A drug currently used to treat intestinal worms could protect people from periodontitis. An animal study showed that the drug Oxantel inhibits the growth of biofilm by interfering with an enzyme that bacteria require for biofilm formation. In addition, since Oxantel is known to inhibit fumarate reductase in some bacteria, the researchers tested its ability to inhibit fumarate reductase activity in Porphyromonas gingivalis, one of the major bacterial components of periodontitis biofilms. The tests were successful.

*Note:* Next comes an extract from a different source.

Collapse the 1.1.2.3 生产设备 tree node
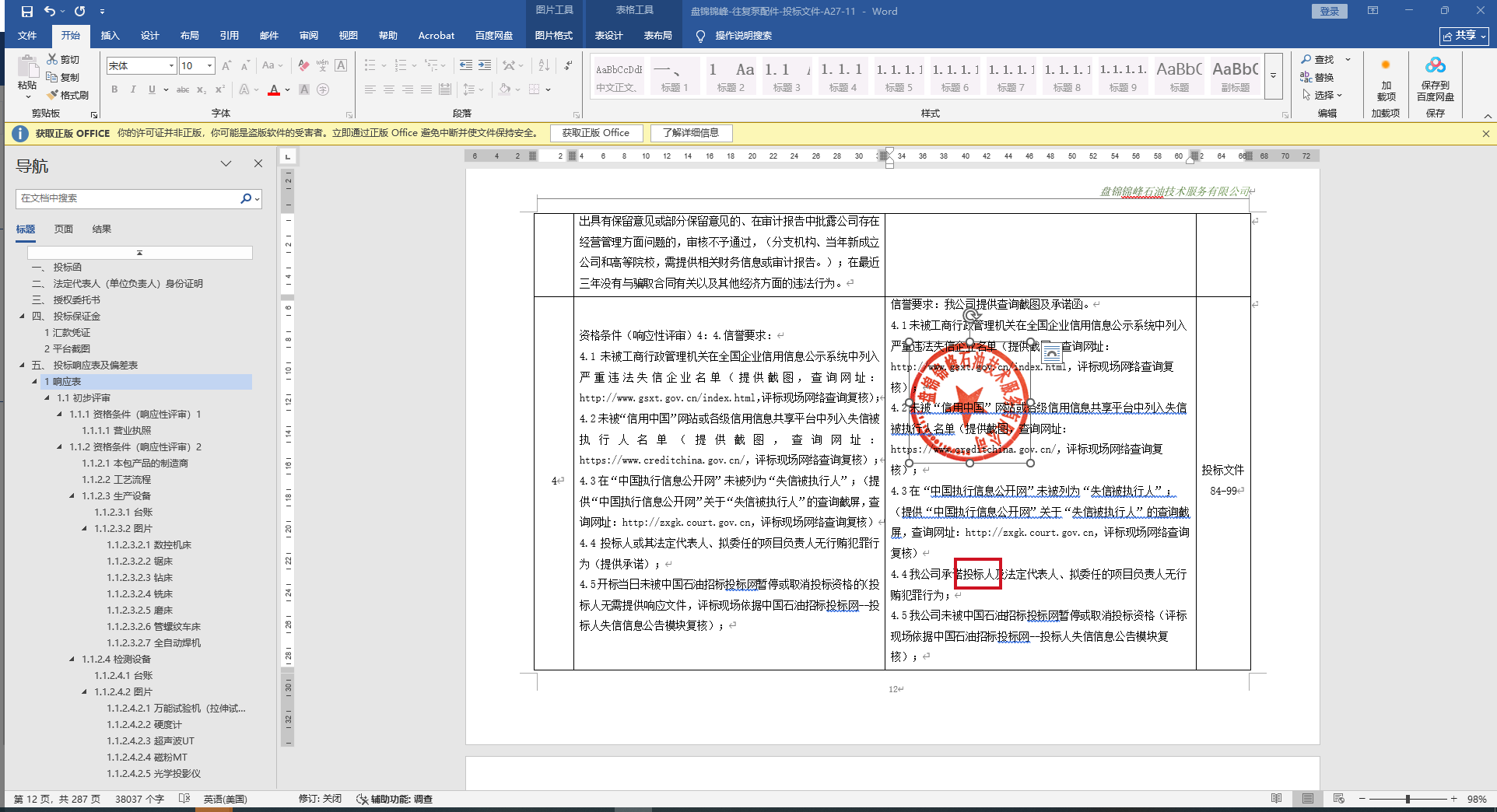tap(72, 496)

And last, but not least, the National Institute of Dental and Craniofacial Research (NIDCR) released its 2014-2019 Strategic Plan.7 The 2014-2019 NIDCR Strategic Plan is constructed on four strategic goals: support the best science to improve dental, oral, and craniofacial health; enable precise and personalized oral health care through research; apply rigorous, multidisciplinary research approaches to overcome disparities and inequalities in dental, oral, and craniofacial health; and ensure that a strong research workforce is dedicated to improving dental, oral, and craniofacial health.7

Enjoy the newsletter!

Maria Perno Goldie RDH, BA, MS

References

  1. http://www.am-eagle.com/product-information/xp-technology.
  2. Center for Disease Control and Prevention, Morbidity and Mortality Weekly Report. Potentially Preventable Deaths from the Five Leading Causes of Death — United States, 2008–2010. Weekly / Vol. 63 / No. 17, May 2, 2014. http://www.cdc.gov/mmwr/pdf/wk/mm6317.pdf.
  3. Koegelenberg CN, Noor F, Bateman ED, et al. Efficacy of Varenicline Combined With Nicotine Replacement Therapy vs Varenicline Alone for Smoking Cessation: A Randomized Clinical Trial. JAMA.2014;312(2):155-161.
  4. Ellen J. Hahn, Mary Kay Rayens, Sarah Adkins, Nick Simpson, Susan Frazier, and David M. Mannino. Fewer Hospitalizations for Chronic Obstructive Pulmonary Disease in Communities With Smoke-Free Public Policies. American Journal of Public Health: June 2014, Vol. 104, No. 6, pp. 1059-1065.
  5. Institute of Medicine. Partnering with Patients to Drive Shared Decisions, Better Value, and Care Improvement: Workshop Proceedings. Washington, DC: The National Academies Press, 2013.
  6. Dashper S, O'Brien-Simpson N, Liu SW, Paolini R, Mitchell H, Walsh K, D'Cruze T, Hoffmann B, Catmull D, Zhu Y, and Reynolds E. Oxantel disrupts polymicrobial biofilm development of periodontal pathogens. Antimicrobial Agents and Chemotherapy, 2013.